Exercise brief:
Could you restate the data below word for word, without its pictures?

Source data:
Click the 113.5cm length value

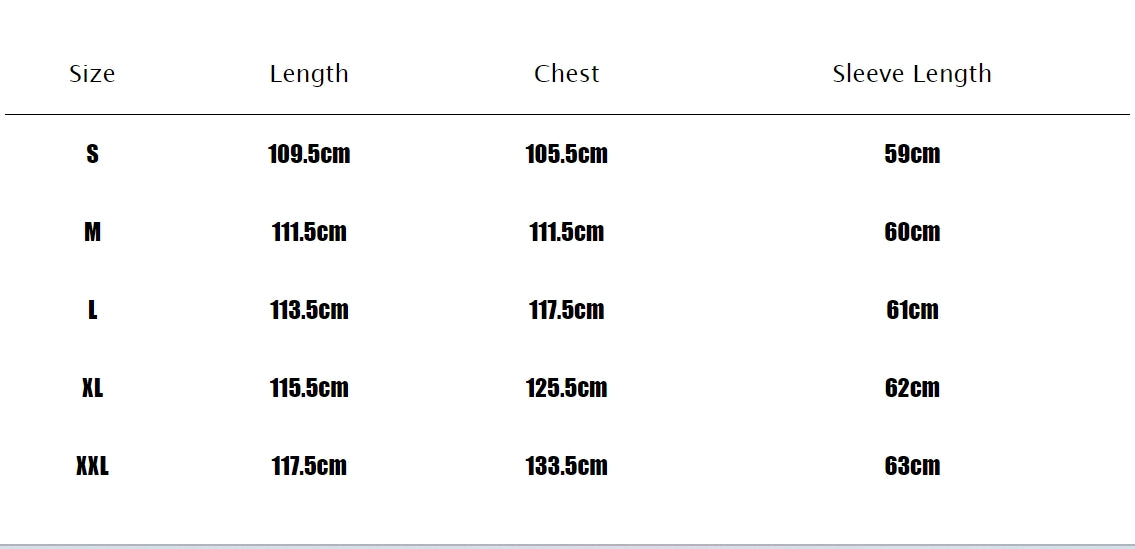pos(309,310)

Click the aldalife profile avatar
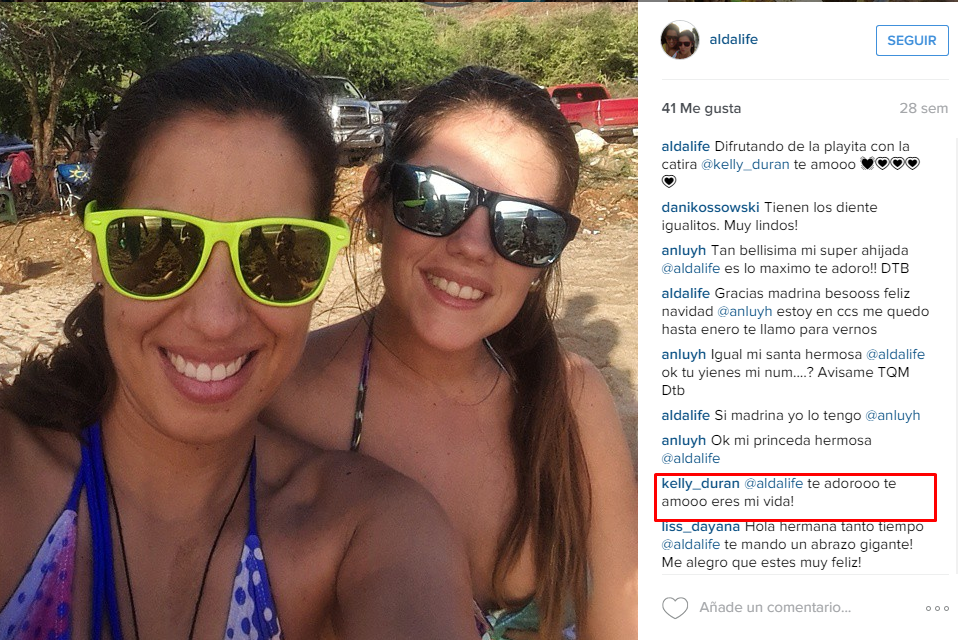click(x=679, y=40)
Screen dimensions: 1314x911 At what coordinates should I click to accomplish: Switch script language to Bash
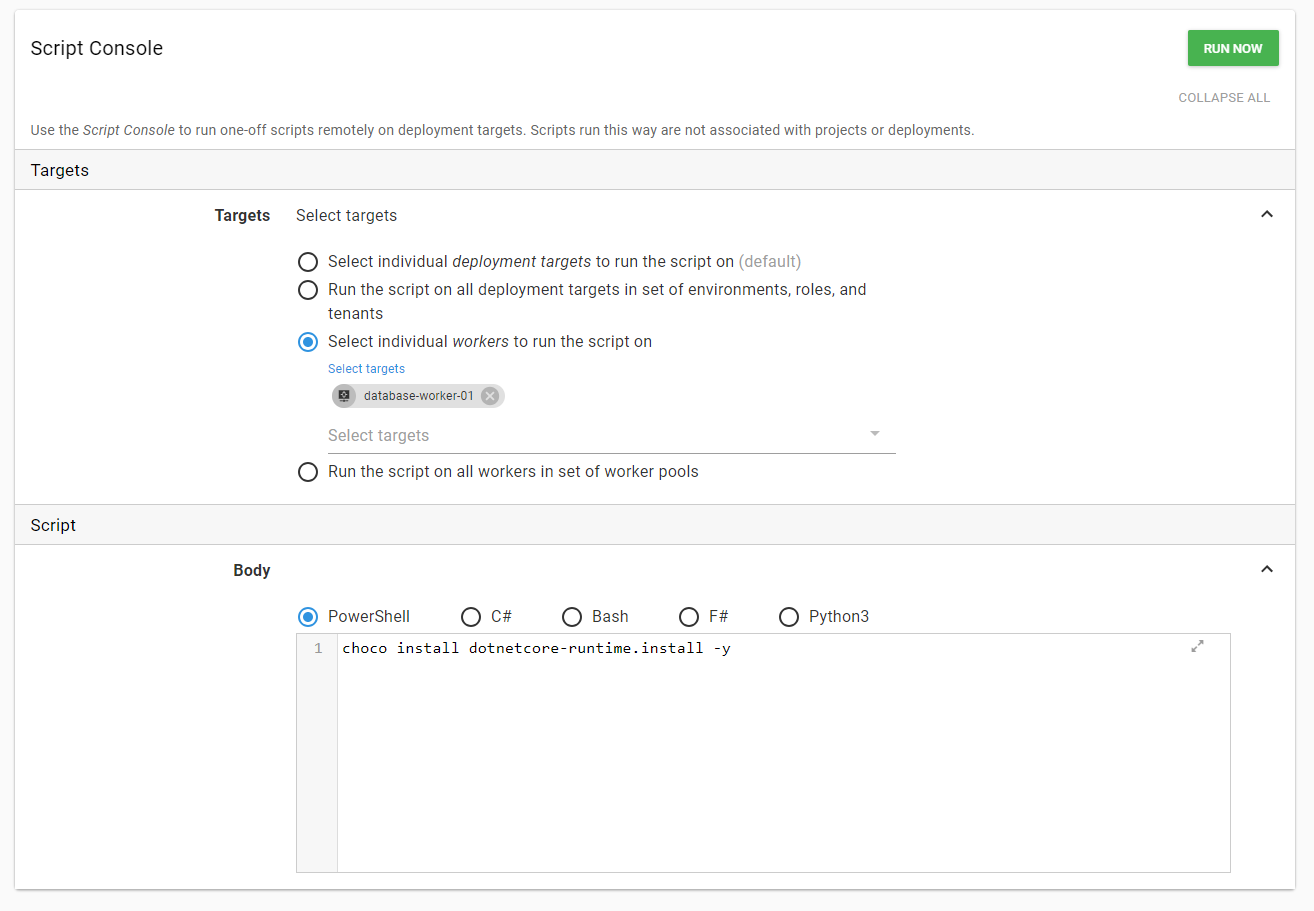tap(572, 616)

Result of the task:
Click the 113.5cm length value

pos(309,310)

Click the aldalife profile avatar
click(x=679, y=40)
Screen dimensions: 1314x911 At what coordinates should I click to accomplish: Switch script language to Bash
tap(572, 616)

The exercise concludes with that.